TASK TO COMPLETE> Only the lines containing "agent" belong in the answer; find them in the material below.
[Start of Attachment]
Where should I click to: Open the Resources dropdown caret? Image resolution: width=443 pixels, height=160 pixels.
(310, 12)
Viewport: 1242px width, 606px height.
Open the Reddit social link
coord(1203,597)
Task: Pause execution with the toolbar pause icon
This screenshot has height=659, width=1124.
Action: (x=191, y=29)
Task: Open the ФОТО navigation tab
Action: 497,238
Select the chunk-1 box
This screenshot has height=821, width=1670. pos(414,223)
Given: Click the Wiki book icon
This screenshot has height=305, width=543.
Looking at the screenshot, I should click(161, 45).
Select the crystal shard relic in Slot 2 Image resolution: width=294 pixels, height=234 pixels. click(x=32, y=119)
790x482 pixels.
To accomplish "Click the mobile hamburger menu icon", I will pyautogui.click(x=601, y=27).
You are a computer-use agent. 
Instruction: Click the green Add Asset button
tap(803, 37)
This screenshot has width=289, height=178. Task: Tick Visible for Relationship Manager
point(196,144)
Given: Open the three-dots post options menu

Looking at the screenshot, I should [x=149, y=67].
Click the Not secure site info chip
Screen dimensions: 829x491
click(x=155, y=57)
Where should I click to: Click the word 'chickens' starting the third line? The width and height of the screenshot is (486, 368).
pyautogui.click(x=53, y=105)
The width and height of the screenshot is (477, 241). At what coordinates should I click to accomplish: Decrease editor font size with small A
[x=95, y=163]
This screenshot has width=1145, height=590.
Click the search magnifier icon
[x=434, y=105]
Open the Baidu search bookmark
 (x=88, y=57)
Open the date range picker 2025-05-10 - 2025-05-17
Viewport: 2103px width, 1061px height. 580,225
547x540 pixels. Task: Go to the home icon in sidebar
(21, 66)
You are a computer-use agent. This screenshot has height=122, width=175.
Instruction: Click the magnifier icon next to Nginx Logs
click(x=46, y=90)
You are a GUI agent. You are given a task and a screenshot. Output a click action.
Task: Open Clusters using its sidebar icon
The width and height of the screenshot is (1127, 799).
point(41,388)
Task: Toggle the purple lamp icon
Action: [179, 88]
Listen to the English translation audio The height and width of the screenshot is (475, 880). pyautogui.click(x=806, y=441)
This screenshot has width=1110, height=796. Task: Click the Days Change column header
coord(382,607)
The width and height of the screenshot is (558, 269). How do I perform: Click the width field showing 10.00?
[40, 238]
[End of Attachment]
REPLY>
You are a computer-use agent. 
You are a computer-use agent. This screenshot has height=122, width=175.
You are a GUI agent. You are given a task and a screenshot. Output a click action.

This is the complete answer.